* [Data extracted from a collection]
—————

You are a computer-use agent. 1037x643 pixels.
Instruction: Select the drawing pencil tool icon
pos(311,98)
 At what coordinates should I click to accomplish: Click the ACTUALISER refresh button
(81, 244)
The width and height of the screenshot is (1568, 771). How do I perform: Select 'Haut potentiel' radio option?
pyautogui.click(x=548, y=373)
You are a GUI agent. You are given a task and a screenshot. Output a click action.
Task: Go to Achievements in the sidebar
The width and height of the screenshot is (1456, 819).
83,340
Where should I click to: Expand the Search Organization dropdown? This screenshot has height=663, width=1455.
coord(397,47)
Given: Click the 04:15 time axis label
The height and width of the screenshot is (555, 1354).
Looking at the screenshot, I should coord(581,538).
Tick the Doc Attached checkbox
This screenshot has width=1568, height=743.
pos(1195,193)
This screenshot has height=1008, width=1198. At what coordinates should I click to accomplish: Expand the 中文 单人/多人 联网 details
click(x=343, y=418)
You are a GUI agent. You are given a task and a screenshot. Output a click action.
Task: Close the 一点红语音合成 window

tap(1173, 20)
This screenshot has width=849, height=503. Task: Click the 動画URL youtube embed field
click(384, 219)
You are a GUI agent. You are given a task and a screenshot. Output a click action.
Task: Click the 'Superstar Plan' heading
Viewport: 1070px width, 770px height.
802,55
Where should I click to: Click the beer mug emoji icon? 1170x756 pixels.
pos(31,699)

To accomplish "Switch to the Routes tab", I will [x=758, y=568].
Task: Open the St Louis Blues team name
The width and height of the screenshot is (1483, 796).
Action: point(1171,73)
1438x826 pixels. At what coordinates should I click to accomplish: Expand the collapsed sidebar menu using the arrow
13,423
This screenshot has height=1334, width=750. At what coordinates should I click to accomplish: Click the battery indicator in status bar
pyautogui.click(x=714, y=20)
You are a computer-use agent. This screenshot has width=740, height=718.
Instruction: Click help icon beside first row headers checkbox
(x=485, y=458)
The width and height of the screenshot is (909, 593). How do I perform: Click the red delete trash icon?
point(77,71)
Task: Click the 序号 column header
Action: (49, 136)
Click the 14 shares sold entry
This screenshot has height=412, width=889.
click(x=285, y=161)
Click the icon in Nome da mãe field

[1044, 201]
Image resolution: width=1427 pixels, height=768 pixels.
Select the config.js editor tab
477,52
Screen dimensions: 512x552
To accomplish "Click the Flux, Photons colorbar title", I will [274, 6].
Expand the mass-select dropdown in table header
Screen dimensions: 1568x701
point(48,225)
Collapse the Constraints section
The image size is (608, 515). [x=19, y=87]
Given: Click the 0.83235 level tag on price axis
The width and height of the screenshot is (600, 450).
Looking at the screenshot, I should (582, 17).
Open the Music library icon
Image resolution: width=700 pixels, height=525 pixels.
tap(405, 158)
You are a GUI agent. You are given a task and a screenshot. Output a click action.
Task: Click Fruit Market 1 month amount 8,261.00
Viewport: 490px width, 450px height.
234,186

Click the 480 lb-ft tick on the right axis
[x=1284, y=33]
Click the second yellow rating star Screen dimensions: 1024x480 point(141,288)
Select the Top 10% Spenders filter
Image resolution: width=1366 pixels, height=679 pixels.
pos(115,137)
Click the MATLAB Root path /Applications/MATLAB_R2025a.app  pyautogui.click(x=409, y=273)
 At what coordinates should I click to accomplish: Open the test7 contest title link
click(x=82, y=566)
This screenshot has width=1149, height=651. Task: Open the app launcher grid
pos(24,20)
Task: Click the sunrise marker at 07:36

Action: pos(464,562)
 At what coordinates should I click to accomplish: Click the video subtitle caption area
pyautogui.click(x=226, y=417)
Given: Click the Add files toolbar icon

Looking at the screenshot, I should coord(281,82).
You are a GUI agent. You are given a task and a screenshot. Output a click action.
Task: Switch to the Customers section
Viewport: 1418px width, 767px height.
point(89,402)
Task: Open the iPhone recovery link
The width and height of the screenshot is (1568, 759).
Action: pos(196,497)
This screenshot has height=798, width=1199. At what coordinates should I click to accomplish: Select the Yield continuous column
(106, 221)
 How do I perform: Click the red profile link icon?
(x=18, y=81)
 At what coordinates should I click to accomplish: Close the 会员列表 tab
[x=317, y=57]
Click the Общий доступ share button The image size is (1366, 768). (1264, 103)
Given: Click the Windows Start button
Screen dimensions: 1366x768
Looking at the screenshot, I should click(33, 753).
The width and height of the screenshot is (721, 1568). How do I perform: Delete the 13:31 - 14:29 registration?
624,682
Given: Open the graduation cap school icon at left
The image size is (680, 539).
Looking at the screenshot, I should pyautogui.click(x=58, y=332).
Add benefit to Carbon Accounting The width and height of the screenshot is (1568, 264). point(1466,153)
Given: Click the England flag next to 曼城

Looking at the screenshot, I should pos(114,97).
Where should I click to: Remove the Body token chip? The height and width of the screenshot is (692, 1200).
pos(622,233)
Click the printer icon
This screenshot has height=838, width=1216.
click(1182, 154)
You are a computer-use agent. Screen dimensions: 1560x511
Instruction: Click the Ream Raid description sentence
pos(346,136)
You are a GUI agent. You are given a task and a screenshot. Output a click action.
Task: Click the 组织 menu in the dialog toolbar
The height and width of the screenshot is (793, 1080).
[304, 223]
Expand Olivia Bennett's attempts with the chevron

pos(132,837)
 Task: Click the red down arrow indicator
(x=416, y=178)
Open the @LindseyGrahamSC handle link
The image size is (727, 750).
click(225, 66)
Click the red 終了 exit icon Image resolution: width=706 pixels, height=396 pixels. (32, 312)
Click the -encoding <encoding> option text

—————

* [TASK BRIEF]
An exact repeat of all the records is required.

* [ANSWER TO THE PROBLEM]
You are a computer-use agent. 1037x643 pixels.
Instruction: Select the drawing pencil tool icon
pos(311,98)
 At what coordinates should I click to accomplish: Click the ACTUALISER refresh button
(81, 244)
The width and height of the screenshot is (1568, 771). How do I perform: Select 'Haut potentiel' radio option?
pyautogui.click(x=548, y=373)
You are a GUI agent. You are given a task and a screenshot. Output a click action.
Task: Go to Achievements in the sidebar
The width and height of the screenshot is (1456, 819).
83,340
Where should I click to: Expand the Search Organization dropdown? This screenshot has height=663, width=1455.
coord(397,47)
Given: Click the 04:15 time axis label
The height and width of the screenshot is (555, 1354).
Looking at the screenshot, I should coord(581,538).
Tick the Doc Attached checkbox
This screenshot has width=1568, height=743.
pos(1195,193)
This screenshot has height=1008, width=1198. At what coordinates should I click to accomplish: Expand the 中文 单人/多人 联网 details
click(x=343, y=418)
You are a GUI agent. You are given a task and a screenshot. Output a click action.
Task: Close the 一点红语音合成 window

tap(1173, 20)
This screenshot has width=849, height=503. Task: Click the 動画URL youtube embed field
click(384, 219)
You are a GUI agent. You are given a task and a screenshot. Output a click action.
Task: Click the 'Superstar Plan' heading
Viewport: 1070px width, 770px height.
802,55
Where should I click to: Click the beer mug emoji icon? 1170x756 pixels.
pos(31,699)

To accomplish "Switch to the Routes tab", I will [x=758, y=568].
Task: Open the St Louis Blues team name
The width and height of the screenshot is (1483, 796).
Action: point(1171,73)
1438x826 pixels. At what coordinates should I click to accomplish: Expand the collapsed sidebar menu using the arrow
13,423
This screenshot has height=1334, width=750. At what coordinates should I click to accomplish: Click the battery indicator in status bar
pyautogui.click(x=714, y=20)
You are a computer-use agent. This screenshot has width=740, height=718.
Instruction: Click help icon beside first row headers checkbox
(x=485, y=458)
The width and height of the screenshot is (909, 593). How do I perform: Click the red delete trash icon?
point(77,71)
Task: Click the 序号 column header
Action: (49, 136)
Click the 14 shares sold entry
This screenshot has height=412, width=889.
click(x=285, y=161)
Click the icon in Nome da mãe field

[1044, 201]
Image resolution: width=1427 pixels, height=768 pixels.
Select the config.js editor tab
477,52
Screen dimensions: 512x552
To accomplish "Click the Flux, Photons colorbar title", I will [274, 6].
Expand the mass-select dropdown in table header
Screen dimensions: 1568x701
point(48,225)
Collapse the Constraints section
The image size is (608, 515). [x=19, y=87]
Given: Click the 0.83235 level tag on price axis
The width and height of the screenshot is (600, 450).
Looking at the screenshot, I should (582, 17).
Open the Music library icon
Image resolution: width=700 pixels, height=525 pixels.
tap(405, 158)
You are a GUI agent. You are given a task and a screenshot. Output a click action.
Task: Click Fruit Market 1 month amount 8,261.00
Viewport: 490px width, 450px height.
234,186

Click the 480 lb-ft tick on the right axis
[x=1284, y=33]
Click the second yellow rating star Screen dimensions: 1024x480 point(141,288)
Select the Top 10% Spenders filter
Image resolution: width=1366 pixels, height=679 pixels.
pos(115,137)
Click the MATLAB Root path /Applications/MATLAB_R2025a.app  pyautogui.click(x=409, y=273)
 At what coordinates should I click to accomplish: Open the test7 contest title link
click(x=82, y=566)
This screenshot has width=1149, height=651. Task: Open the app launcher grid
pos(24,20)
Task: Click the sunrise marker at 07:36

Action: pos(464,562)
 At what coordinates should I click to accomplish: Click the video subtitle caption area
pyautogui.click(x=226, y=417)
Given: Click the Add files toolbar icon

Looking at the screenshot, I should coord(281,82).
You are a GUI agent. You are given a task and a screenshot. Output a click action.
Task: Switch to the Customers section
Viewport: 1418px width, 767px height.
point(89,402)
Task: Open the iPhone recovery link
The width and height of the screenshot is (1568, 759).
Action: pos(196,497)
This screenshot has height=798, width=1199. At what coordinates should I click to accomplish: Select the Yield continuous column
(106, 221)
 How do I perform: Click the red profile link icon?
(x=18, y=81)
 At what coordinates should I click to accomplish: Close the 会员列表 tab
[x=317, y=57]
Click the Общий доступ share button The image size is (1366, 768). (1264, 103)
Given: Click the Windows Start button
Screen dimensions: 1366x768
Looking at the screenshot, I should click(33, 753).
The width and height of the screenshot is (721, 1568). How do I perform: Delete the 13:31 - 14:29 registration?
624,682
Given: Open the graduation cap school icon at left
The image size is (680, 539).
Looking at the screenshot, I should pyautogui.click(x=58, y=332).
Add benefit to Carbon Accounting The width and height of the screenshot is (1568, 264). point(1466,153)
Given: Click the England flag next to 曼城

Looking at the screenshot, I should pos(114,97).
Where should I click to: Remove the Body token chip? The height and width of the screenshot is (692, 1200).
pos(622,233)
Click the printer icon
This screenshot has height=838, width=1216.
click(1182, 154)
You are a computer-use agent. Screen dimensions: 1560x511
Instruction: Click the Ream Raid description sentence
pos(346,136)
You are a GUI agent. You are given a task and a screenshot. Output a click action.
Task: Click the 组织 menu in the dialog toolbar
The height and width of the screenshot is (793, 1080).
[304, 223]
Expand Olivia Bennett's attempts with the chevron

pos(132,837)
 Task: Click the red down arrow indicator
(x=416, y=178)
Open the @LindseyGrahamSC handle link
The image size is (727, 750).
click(225, 66)
Click the red 終了 exit icon Image resolution: width=706 pixels, height=396 pixels. (32, 312)
Click the -encoding <encoding> option text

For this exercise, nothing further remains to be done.